Malicious PyPI Package 'torch-ops-ext' Steals AWS Credentials and Model Weights
Overview
A sophisticated supply chain attack targeted AI/ML developers through a malicious package named 'torch-ops-ext' published on the Python Package Index (PyPI). The package masqueraded as a performance extension for PyTorch, using typosquatting and a convincing README to lure developers. The malicious code was hidden within the `setup.py` file, which executed upon installation via `pip install`. The payload was heavily obfuscated and performed several malicious actions.
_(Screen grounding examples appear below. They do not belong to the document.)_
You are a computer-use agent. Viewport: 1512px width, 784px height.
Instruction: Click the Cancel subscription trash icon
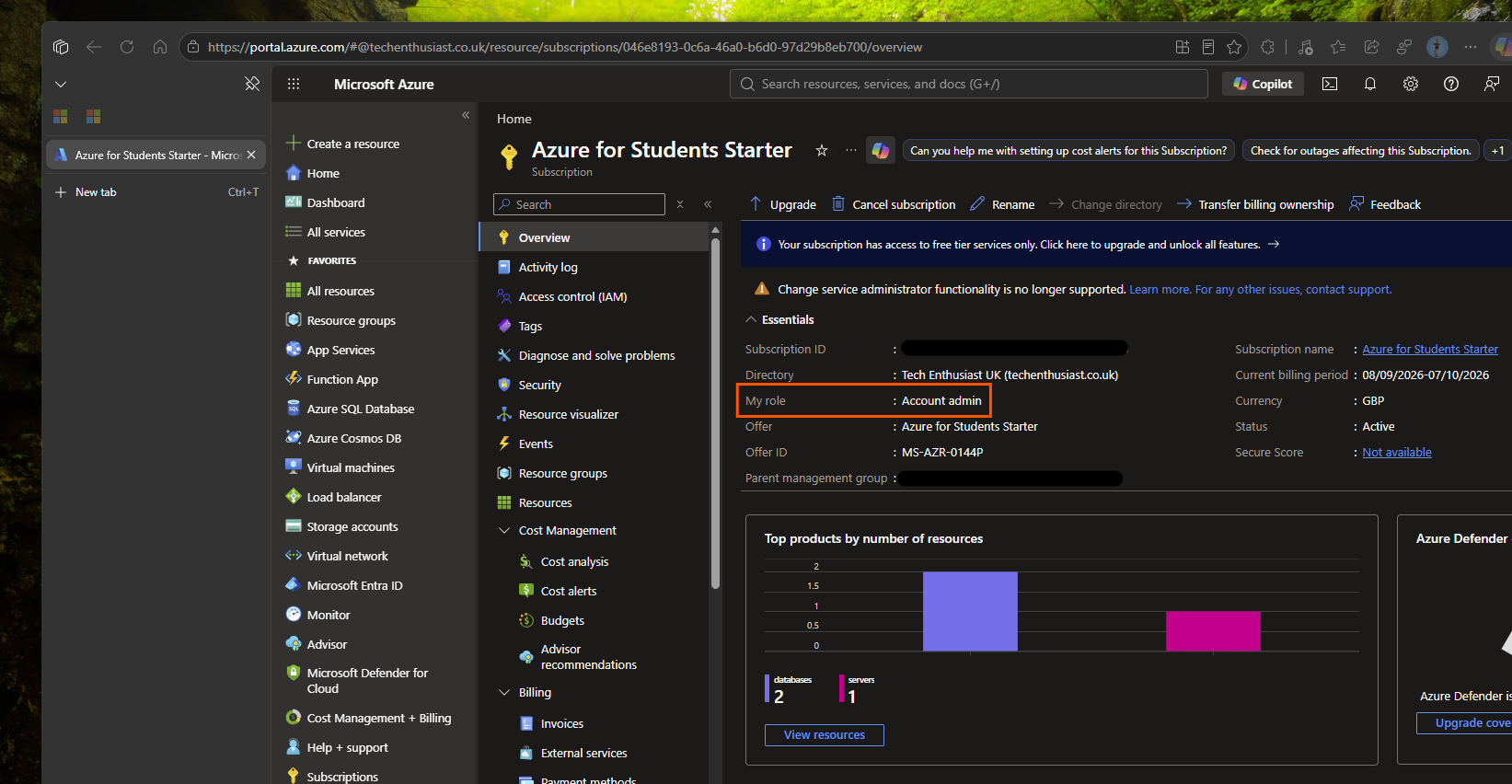(838, 203)
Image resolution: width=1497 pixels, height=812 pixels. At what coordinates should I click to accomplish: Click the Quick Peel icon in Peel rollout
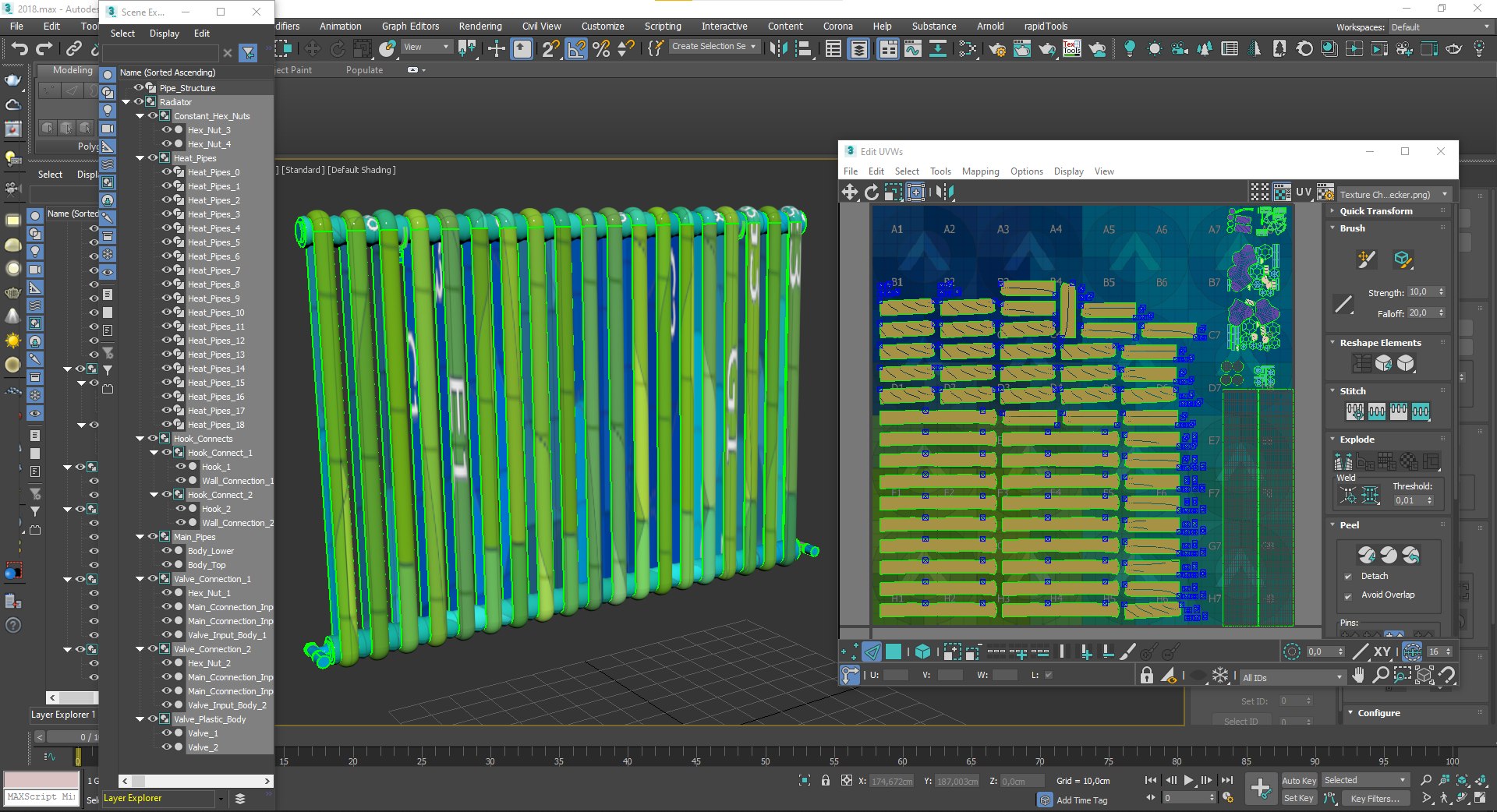1366,555
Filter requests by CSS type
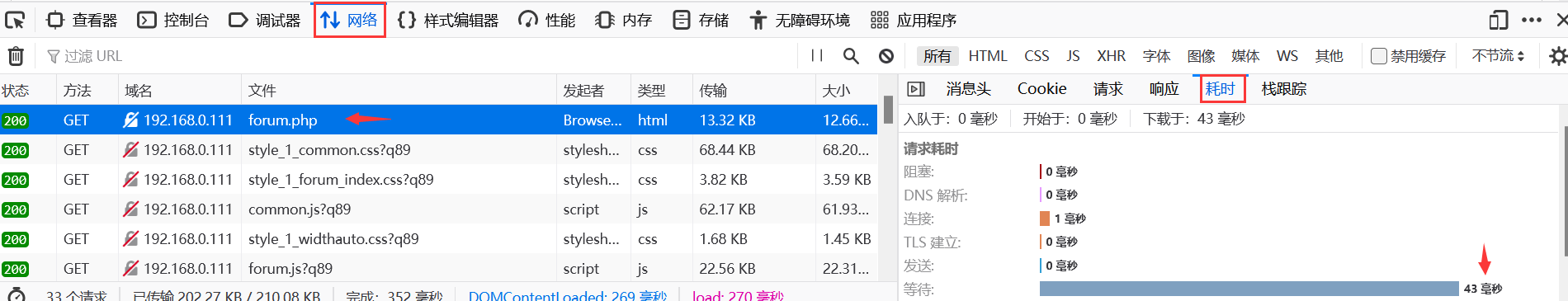The width and height of the screenshot is (1568, 301). point(1037,56)
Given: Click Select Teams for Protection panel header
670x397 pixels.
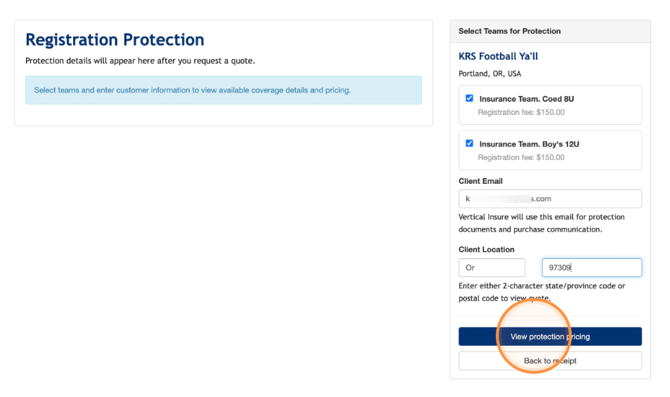Looking at the screenshot, I should pyautogui.click(x=550, y=31).
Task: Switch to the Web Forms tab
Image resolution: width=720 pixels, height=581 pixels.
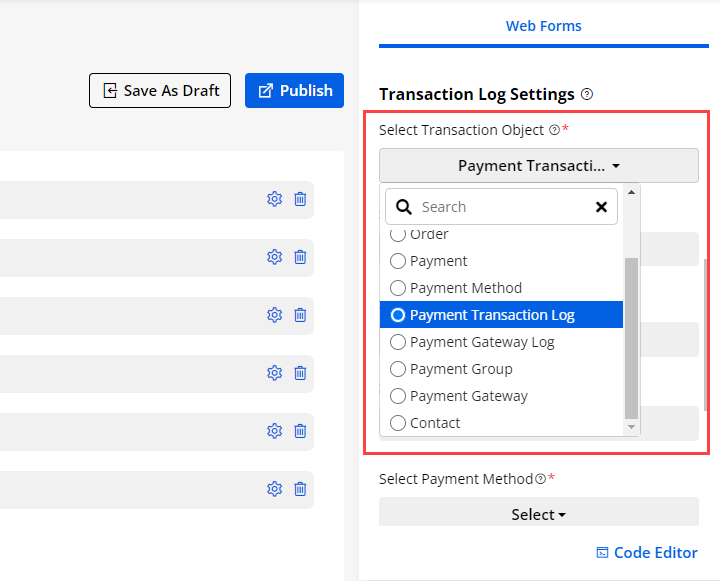Action: [x=543, y=26]
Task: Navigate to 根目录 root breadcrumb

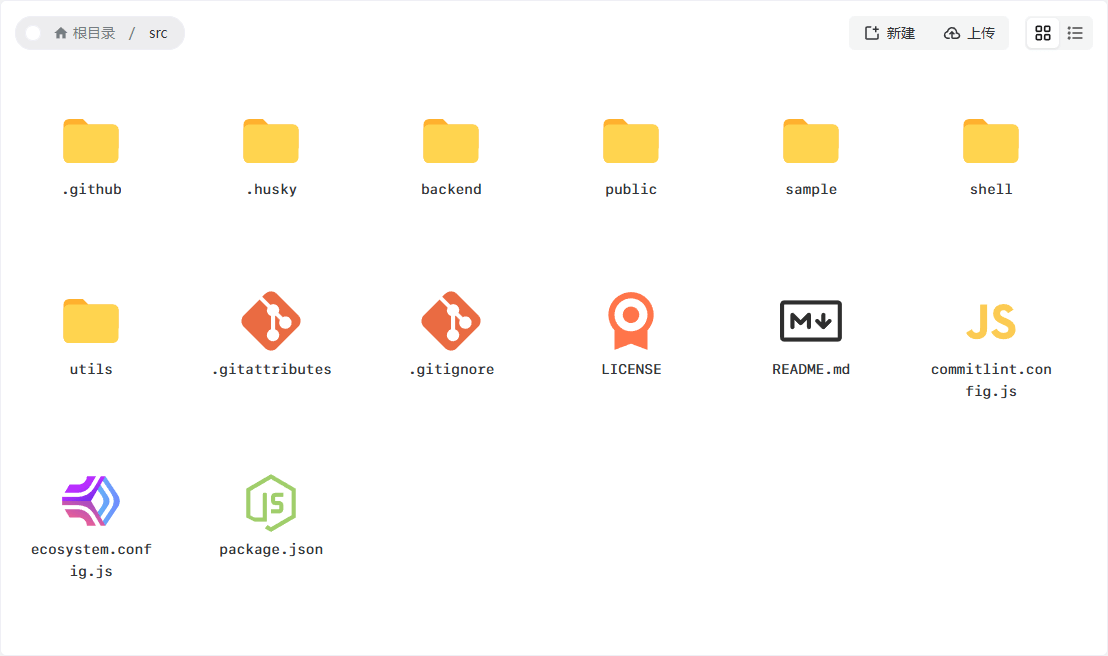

First, it scanned the host environment for sensitive credentials, targeting `~/.aws/credentials`, `~/.gcp/`, and environment variables like `AWS_SECRET_ACCESS_KEY` and `HUGGING_FACE_TOKEN`. Second, it recursively searched the filesystem for common model file extensions such as `.pt`, `.pth`, and `.safetensors`. All discovered credentials and model files were archived and exfiltrated to an attacker-controlled command-and-control (C2) server. This attack posed a significant risk of intellectual property theft and unauthorized access to cloud infrastructure, particularly impacting CI/CD pipelines where service account credentials are often exposed.
Affected Systems
Testing Guide
1. **Check for Presence:** Run `pip freeze | grep torch-ops-ext` in your environment to see if the package is installed. 2. **Review Logs:** Examine CI/CD build logs and local shell history for installations of the package. 3. **Monitor Network Traffic:** Analyze network logs from developer machines and build servers for suspicious outgoing connections to unknown IP addresses during the time of package installations.
Mitigation Steps
1. **Remove the Package:** Immediately run `pip uninstall torch-ops-ext` and verify its removal. 2. **Audit Dependencies:** Use tools like `pip-audit` or Snyk to scan your project's dependencies for known vulnerabilities and malicious packages. 3. **Rotate Credentials:** Immediately rotate all cloud credentials (AWS, GCP, etc.) and API tokens (Hugging Face, OpenAI) found on affected systems. 4. **Use Pinned Dependencies:** Pin package versions in `requirements.txt` or `pyproject.toml` and use a hash-checking mode (`pip install --require-hashes ...`) to ensure integrity. 5. **Isolate Build Environments:** Run installation commands in sandboxed or ephemeral environments with restricted network access.
Patch Details
The malicious package 'torch-ops-ext' and its subsequent versions were removed from PyPI by the security team on 2025-07-23.